Word and item position data
::::
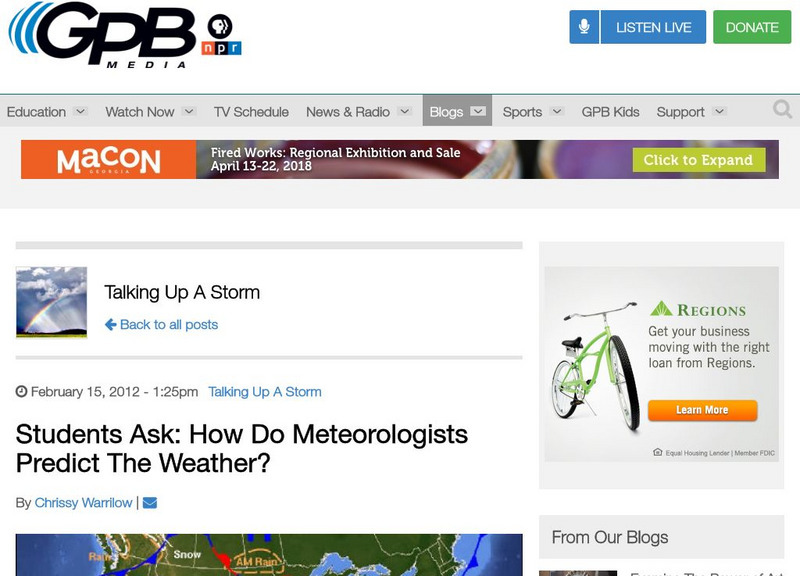Click the email envelope icon beside Chrissy Warrilow
This screenshot has width=800, height=576.
149,502
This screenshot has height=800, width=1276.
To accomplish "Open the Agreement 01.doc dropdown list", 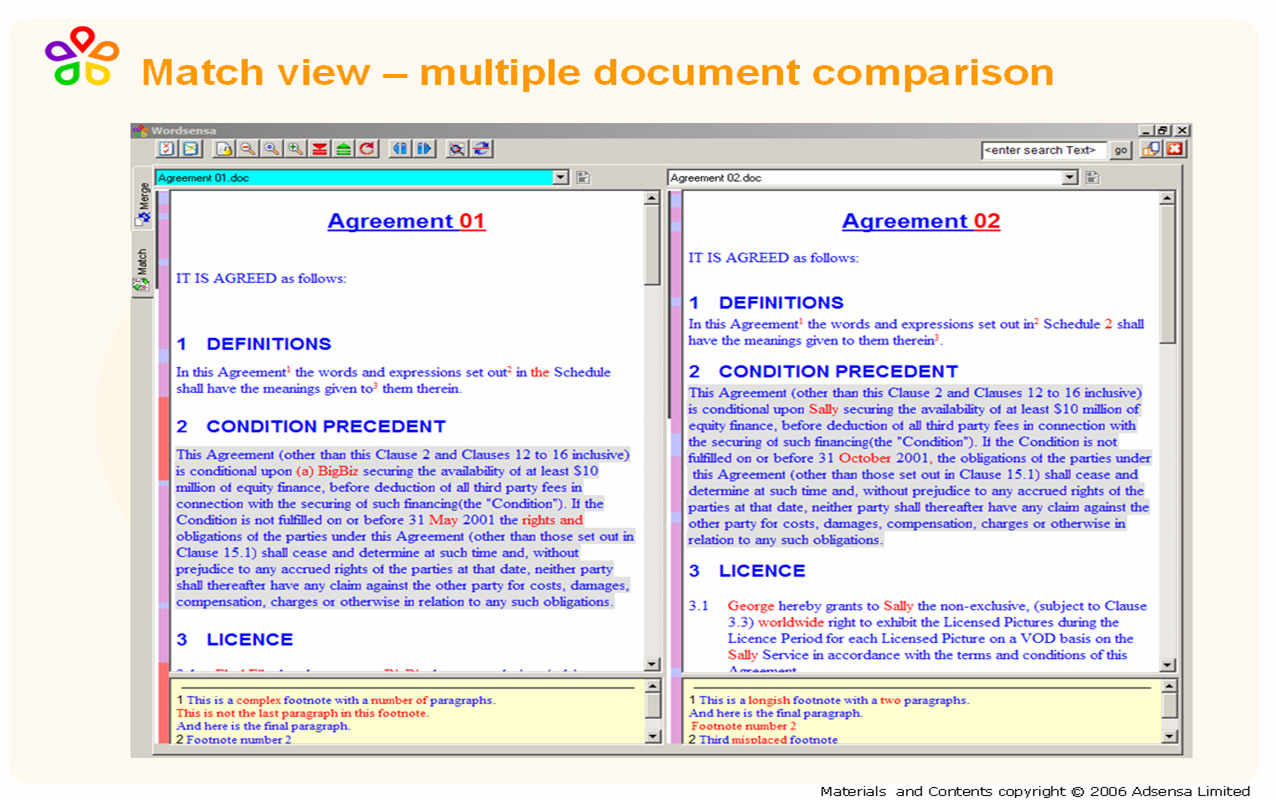I will point(560,178).
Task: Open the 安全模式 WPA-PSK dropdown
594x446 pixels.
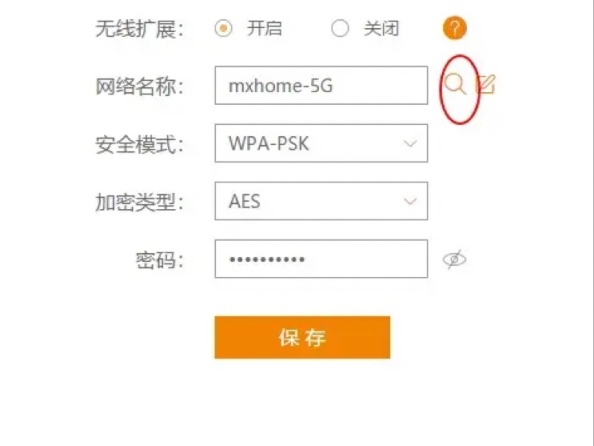Action: coord(321,143)
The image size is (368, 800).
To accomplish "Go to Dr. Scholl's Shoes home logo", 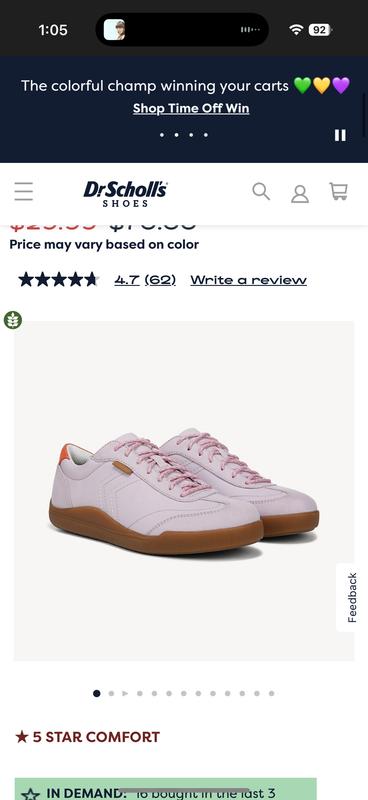I will click(125, 194).
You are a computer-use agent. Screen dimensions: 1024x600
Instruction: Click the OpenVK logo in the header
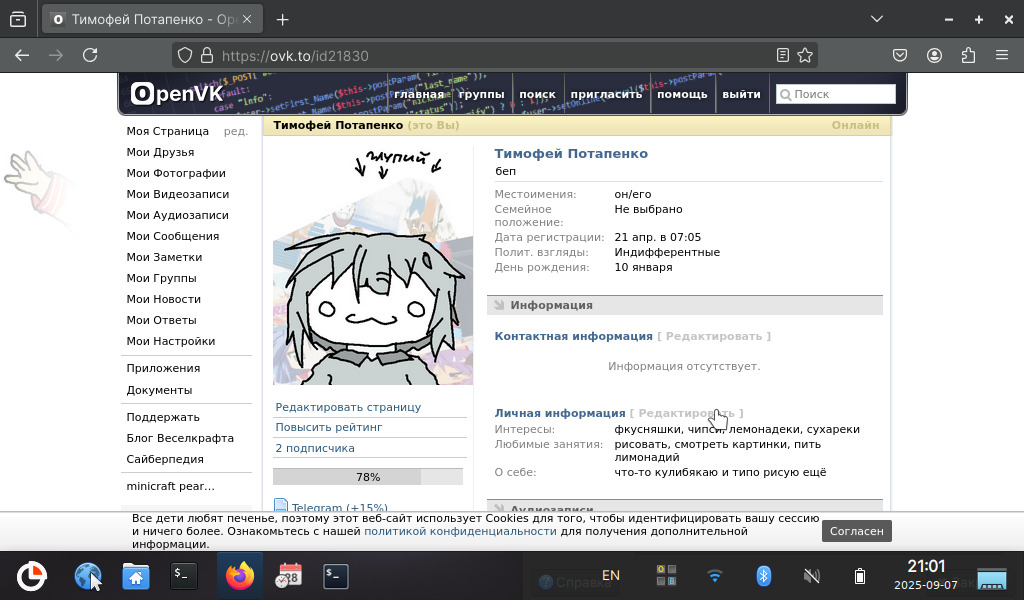[177, 94]
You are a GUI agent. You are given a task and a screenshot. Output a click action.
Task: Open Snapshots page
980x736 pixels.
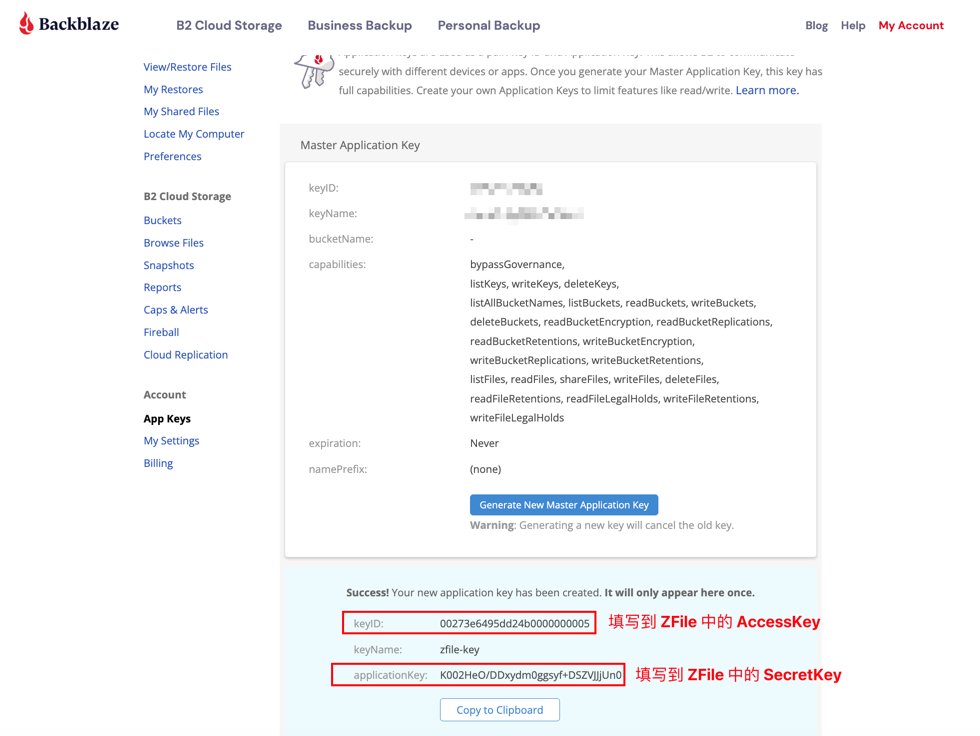(168, 265)
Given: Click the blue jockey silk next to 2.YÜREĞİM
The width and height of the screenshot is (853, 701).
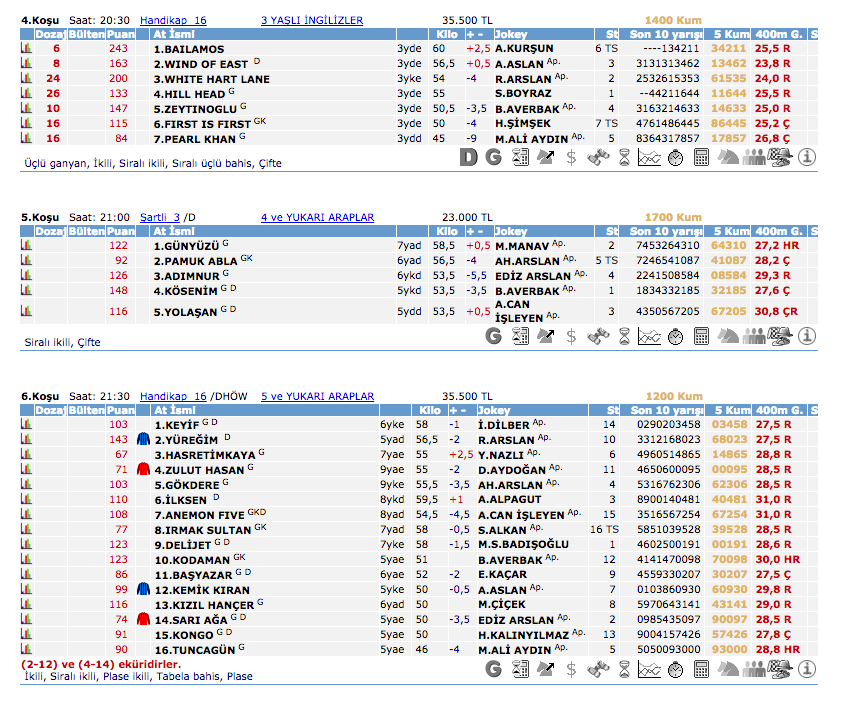Looking at the screenshot, I should coord(143,439).
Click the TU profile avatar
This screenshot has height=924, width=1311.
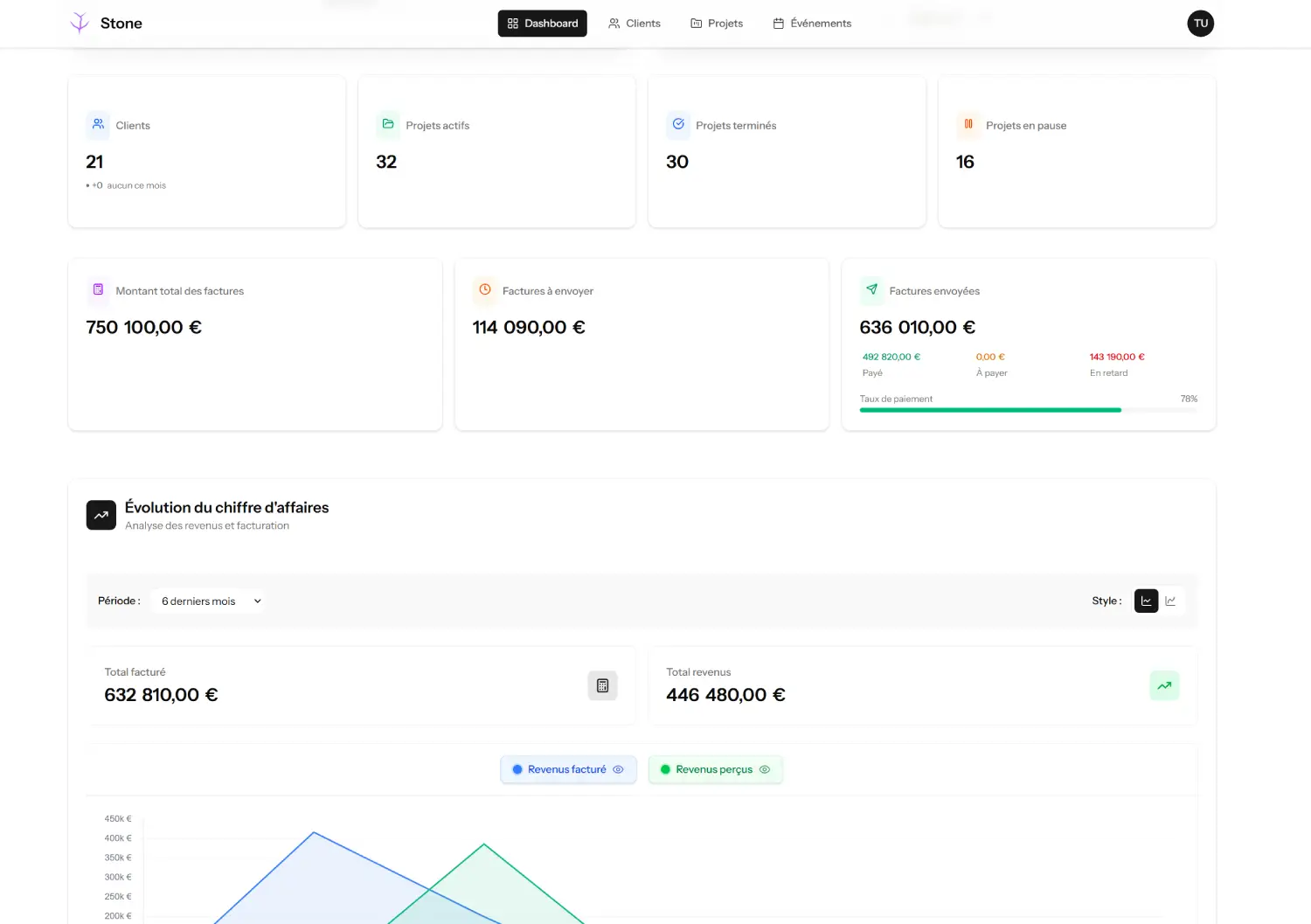point(1200,24)
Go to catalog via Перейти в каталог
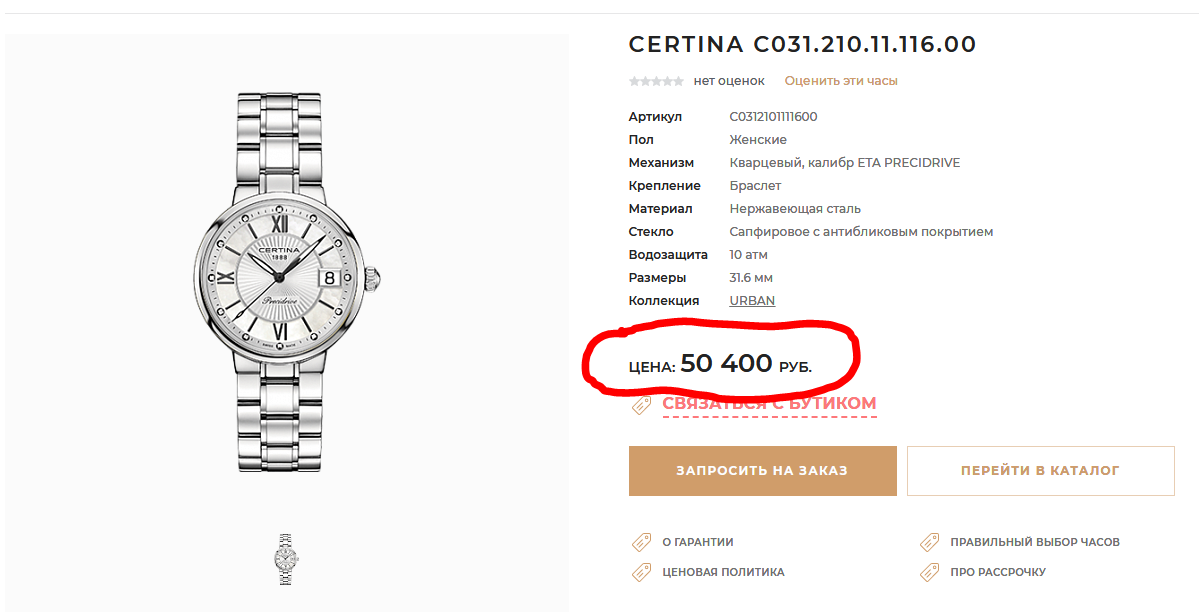The height and width of the screenshot is (615, 1199). [x=1040, y=471]

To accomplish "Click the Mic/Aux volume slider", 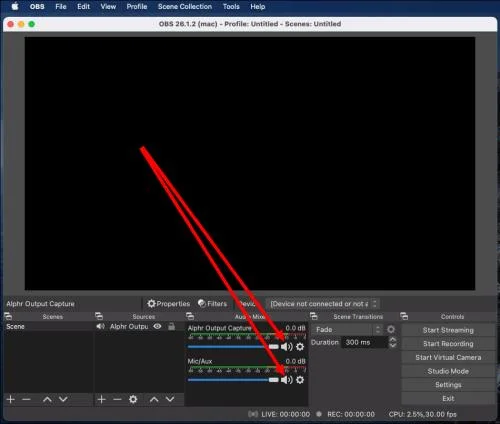I will 233,380.
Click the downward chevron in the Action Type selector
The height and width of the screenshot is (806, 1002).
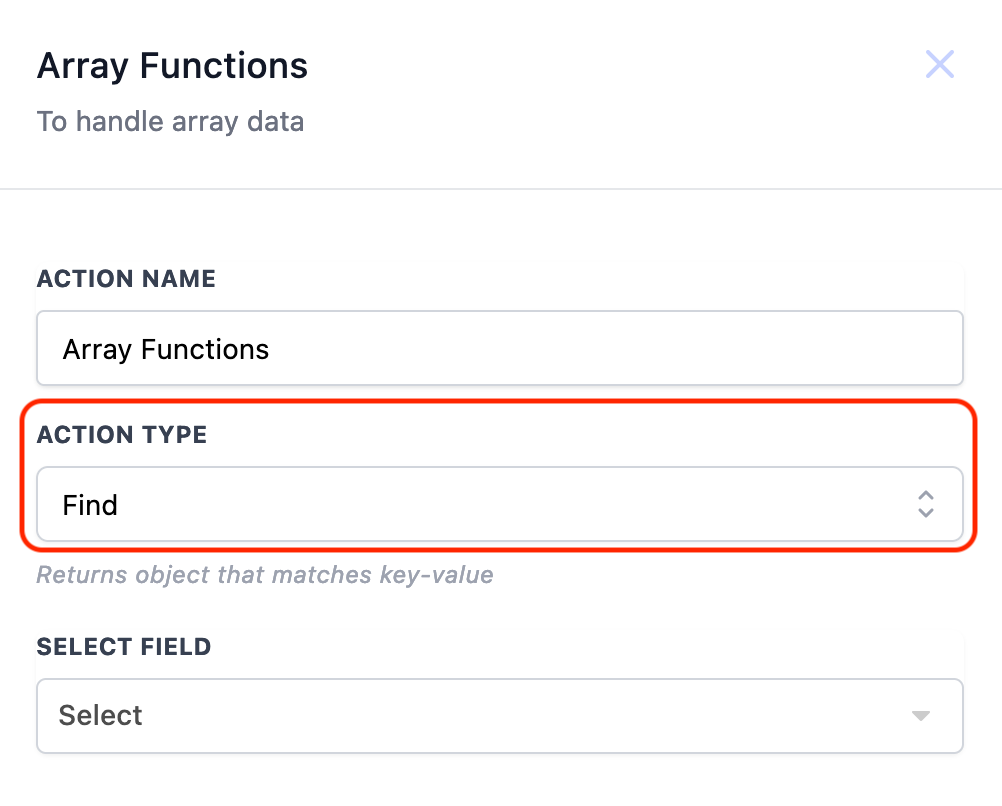(x=926, y=512)
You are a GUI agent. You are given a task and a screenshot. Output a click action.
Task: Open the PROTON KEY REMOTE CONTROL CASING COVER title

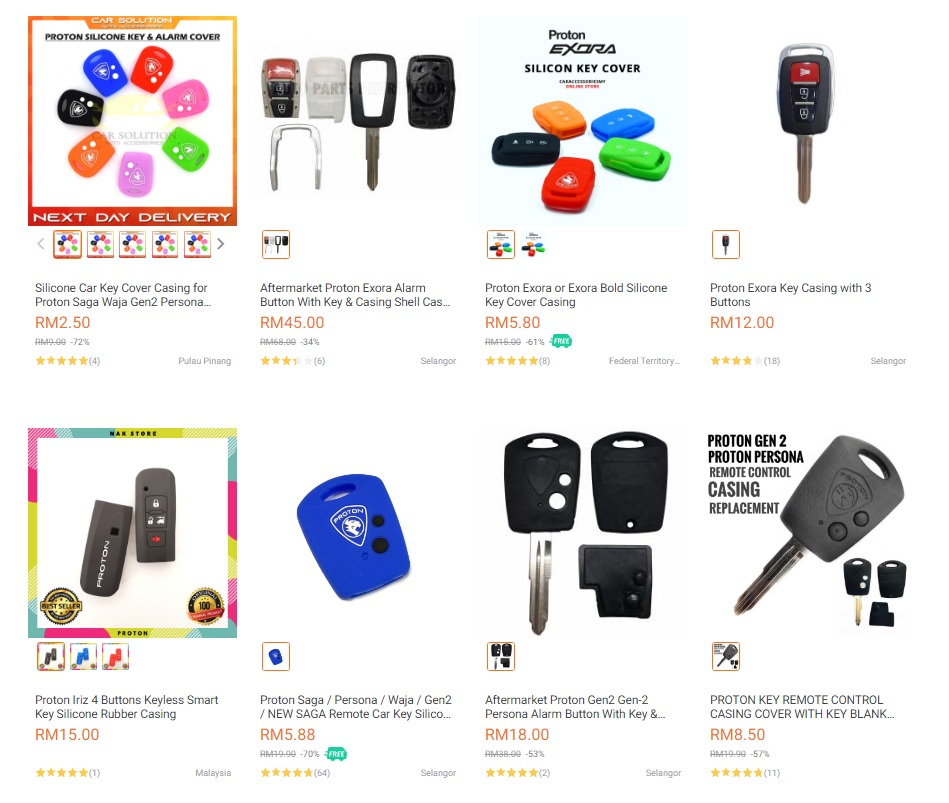pos(802,707)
::::
• **Task to complete**:
Reproduce verbatim every line of the rows from the line containing "Click the downward" through the final line of the rows, both ends included. Omit the pictures from the output.

• **Worked answer**:
Click the downward chevron in the Action Type selector
The height and width of the screenshot is (806, 1002).
(x=926, y=512)
You are a GUI agent. You are given a task and a screenshot. Output a click action.
Task: Open the PROTON KEY REMOTE CONTROL CASING COVER title

pos(802,707)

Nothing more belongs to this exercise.